An operating system (OS) is a program that manages the computer's resources --- its CPU, primary storage, its input/output devices --- so that the resources can be correctly and fairly used by one or more persons and/or computer programs.
The OS is the program that a computer executes when first started, and it is the program that executes when a user program needs help using the computer's devices. The OS executes when there are no other programs to execute. It also executes when something goes wrong.
When started, an operating system will initialize the various registers, buffers, and controllers used by the computer. (Please see the lecture on computer architecture to review the concepts of register, buffer, and controller. Indeed, if you have not done it, please study completely the computer-architecture lecture notes.)
Here is a partial list of what an OS must manage:
The OS also provides the interrupt-handling programs that the processor executes when an input/output device signals an interrupt.
The OS must also provide a means where a program can communicate over the network to another program on another computer.
All CPU's have wired into them a tiny start-up program, called an initial program loader (IPL). When the computer is switched on, the CPU immediately starts executing the instructions in its IPL. A typical IPL checks that primary storage, the display, the disk, etc., are operational, and then it looks for other instructions to execute on the disk drive: the IPL loads and executes the instructions that begin at disk address, ``track 0, sector 0.'' These instructions from the disk tell the processor to copy the operating system's kernel into primary storage and jump to the first instruction of the kernel.
When the kernel starts, it initializes devices, creates buffers, and copies into primary storage helper programs, such as the interrupt handlers for the various storage devices. The kernel uses additional primary storage to help it manage the processor, primary storage, and other devices; the details will be developed in the later sections.
After the IPL has successfully started the OS kernel, we find primary storage looking somewhat like this:
That is, the OS kernel is loaded into storage, and the buffers and interrupt handler programs described in the lecture on architecture are present as well. (The OS kernel ensures they are placed in storage.) The window manager and other supporting OS programs are present as well, and the remaining free storage space can hold user programs.

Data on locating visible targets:
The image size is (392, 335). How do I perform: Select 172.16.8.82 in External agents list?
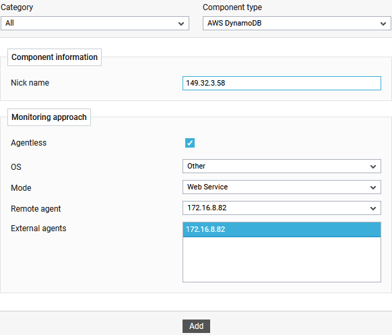(282, 229)
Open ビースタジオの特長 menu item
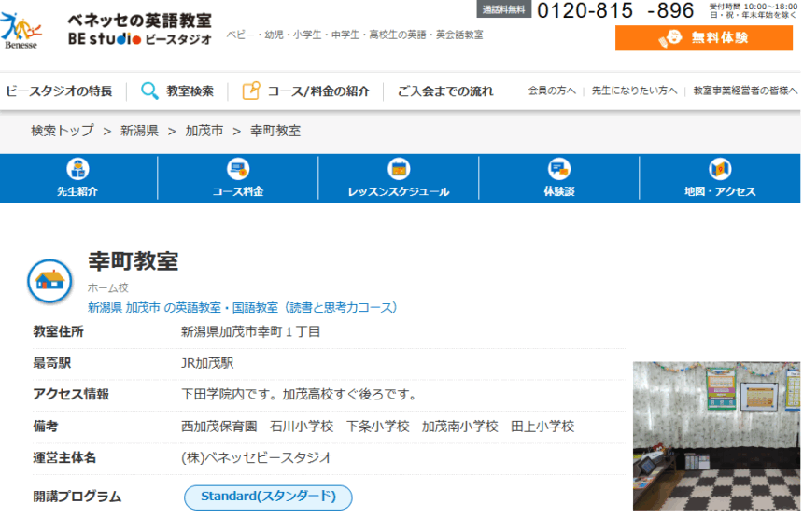Screen dimensions: 803x518 59,91
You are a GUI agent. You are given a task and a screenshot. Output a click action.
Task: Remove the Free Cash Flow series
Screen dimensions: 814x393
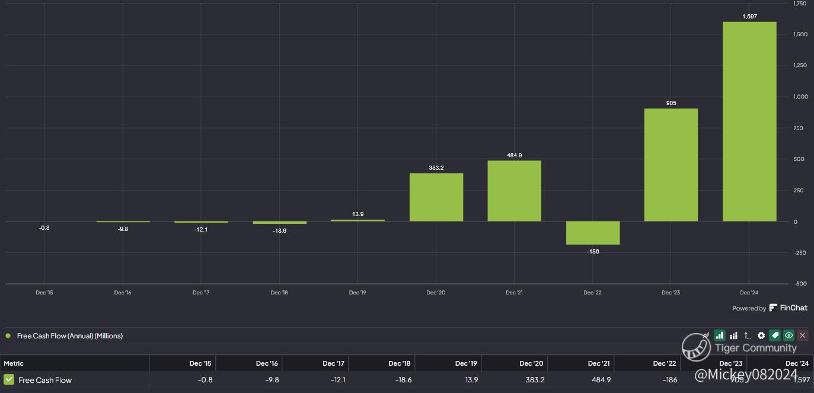pyautogui.click(x=803, y=335)
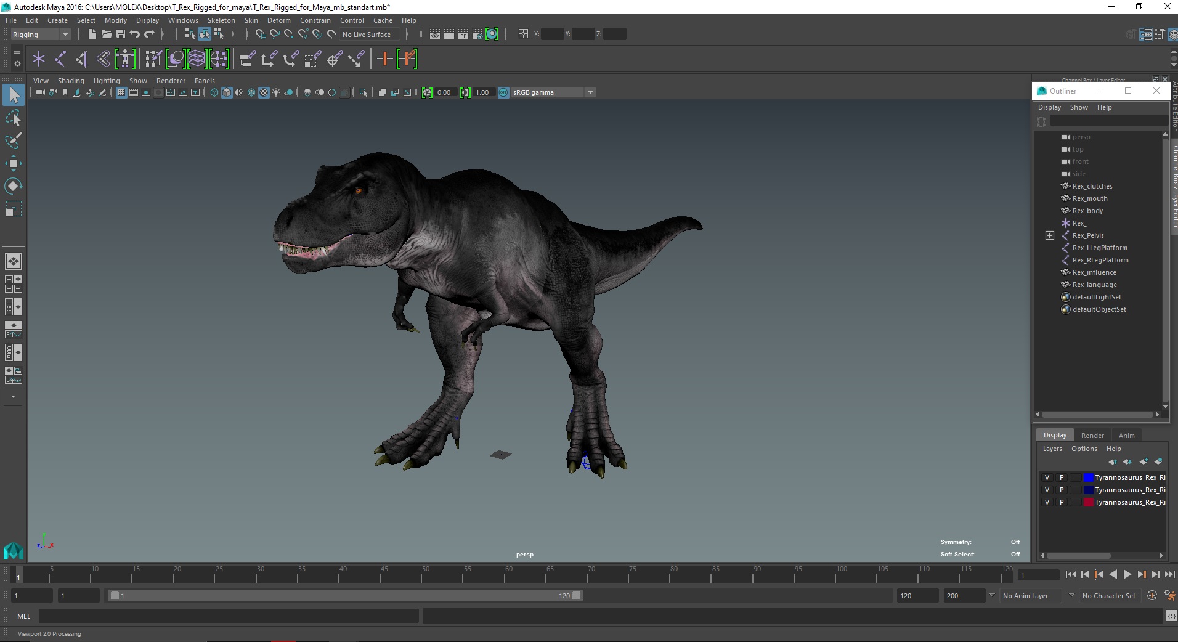Toggle visibility V of first Tyrannosaurus layer
This screenshot has width=1178, height=642.
(x=1047, y=477)
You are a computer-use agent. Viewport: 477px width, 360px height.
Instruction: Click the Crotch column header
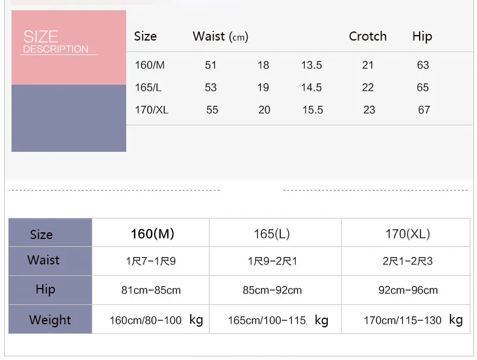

**CHALLENGES**
A. Translate this sentence from the text on operating systems into Spanish: "The OS must also provide a means where a program can communicate over the network to another program on another computer."
B. Turn the paragraph of the text on operating systems that begins "All CPU's have wired into them" into a short bulleted list that keeps its main facts.

**SOLUTIONS FOR EACH TASK**
A. El SO también debe proporcionar un medio por el cual un programa pueda comunicarse a través de la red con otro programa en otra computadora.

B.
- Every CPU contains a small built-in start-up program, the initial program loader (IPL).
- When the computer is switched on, the CPU starts executing the IPL's instructions.
- The IPL checks that primary storage, the display, the disk, and other devices are operational.
- It then loads and executes the instructions that begin at disk address "track 0, sector 0."
- Those instructions make the processor copy the operating system's kernel into primary storage and jump to the kernel's first instruction.